Pero no todo escapa a la lógica de la vida: en la Rúa Aurea, junto a un edificio neoclásico de grandes columnas que alberga a un banco, donde los elementos arquitectónicos se acumulan para ver cuál resulta más pesado y ostentoso, se levanta una casa con la fachada cubierta de gráciles azulejos azules, delicada, aérea, ligera. En un balcón, como único signo de vida, hay un letrero corroído que anuncia a un abogado, sin duda un abogado de causas perdidas. La casa está casi en ruinas; el banco se alza, sin embargo, poderoso, sobre la calle estrecha. Quizás esto no sea más que una metáfora de la vida.
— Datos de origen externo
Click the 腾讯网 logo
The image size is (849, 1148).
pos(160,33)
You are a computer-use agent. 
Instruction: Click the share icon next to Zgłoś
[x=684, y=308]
Pero también en estos contrastes encarna Lisboa parte de su inverosimilitud. El viajero piensa en otras ciudades inverosímiles, Venecia o Praga, y se da cuenta que todas tienen la misma atmósfera paradójica de hospitalidad y extrañeza. Y al viajero no le extraña que las tres ciudades hayan dado su alma a otros tantos escritores radicales, distintos: Fernando Pessoa, el hombre que quiso ser muchos hombres, y Casanova, aquel posible farsante que aún no sabemos qué tipo de hombre fue, y Franz Kafka, el hombre que no quiso ser ni siquiera él mismo. El viajero también percibe que es otro bajo el reclamo silencioso de la noche húmeda, y siente en sus paseos por los jardines románticos de Lisboa una tregua melancólica y una dulzura envenenada de recuerdos, cuando aún no ha tenido tiempo de cansarse de la ciudad. Pero entiende que la vida es una sucesión de despedidas. El viajero, entonces, turbado por la belleza decadente de la morosa noche, piensa que es una pena no vivir en Lisboa, para poder olvidarla.